If there is no customer for 15minutes, employees can that a 5minutes break.

What is the probability an employee taking a break?

In [13]:
# This is exactly the same sub problem as the lesson, with different wording. 

1 - lambda_inv.cdf(15) # Not sure what's happening here yet because I don't understand what expon() does, but this should be the right answer. 

# There's an 22.31% chance of getting to take a five minute break between any two customer visits. 

0.2231301601484298

**Challenge 5**

The weights of a certain species of birds follow a normal distribution with a mean weight of 150 grams and a standard deviation of 10 grams. 

- If we randomly select a bird, what is the probability that its weight is between 140 and 160 grams?

In [22]:
from scipy.stats import norm

m = 150    # Sets mean to be applied in normal distribution
std = 10   # Sets standard deviation to be applied in normal distribution

norm_dist = norm(loc = m, scale = std)    # creates a mathematical model of a normal distribution, in which model the probabilities of different values can be analyzed. 
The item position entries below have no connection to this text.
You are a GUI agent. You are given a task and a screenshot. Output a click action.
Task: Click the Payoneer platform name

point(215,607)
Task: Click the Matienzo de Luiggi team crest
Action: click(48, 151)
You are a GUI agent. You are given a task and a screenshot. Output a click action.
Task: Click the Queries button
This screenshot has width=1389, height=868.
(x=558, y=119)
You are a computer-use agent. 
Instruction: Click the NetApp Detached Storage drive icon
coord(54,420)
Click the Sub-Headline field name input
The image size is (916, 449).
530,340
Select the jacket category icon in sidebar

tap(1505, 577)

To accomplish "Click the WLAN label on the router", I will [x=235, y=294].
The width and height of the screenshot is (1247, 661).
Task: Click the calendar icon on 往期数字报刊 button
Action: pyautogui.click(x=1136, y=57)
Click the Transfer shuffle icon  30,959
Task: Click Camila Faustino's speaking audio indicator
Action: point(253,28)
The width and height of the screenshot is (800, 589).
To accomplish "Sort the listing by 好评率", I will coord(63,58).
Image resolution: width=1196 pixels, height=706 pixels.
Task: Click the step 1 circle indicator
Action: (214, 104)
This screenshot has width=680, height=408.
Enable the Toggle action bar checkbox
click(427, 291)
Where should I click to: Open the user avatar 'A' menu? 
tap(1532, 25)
# Gets the probability of getting a bird with a weight of 160g or less, then subtracts from that the probability of getting a bird of 140g or less, giving the probability of getting a bird between those two weights. 
norm_dist.cdf(160) - norm_dist.cdf(140)   

0.6826894921370859

**Challenge 6**

If the lifetime (in hours) of a certain electronic component follows an exponential distribution with a mean lifetime of 50 hours, what is the probability that the component fails within the first 30 hours?

In [15]:
# no need to import expon from scipy.stats because I already did

lambda_v = 50      # sets lambda value of 50 hours, the average lifetime of the electronic component

lambda_inv = expon(scale = lambda_v)   # We don't use 1/lambda_v this time because we have the average lifetime, not the arrival rate. 

lambda_inv.cdf(30) 
# There is a 45.12% chance that the component fails within 50 hours. 

0.4511883639059735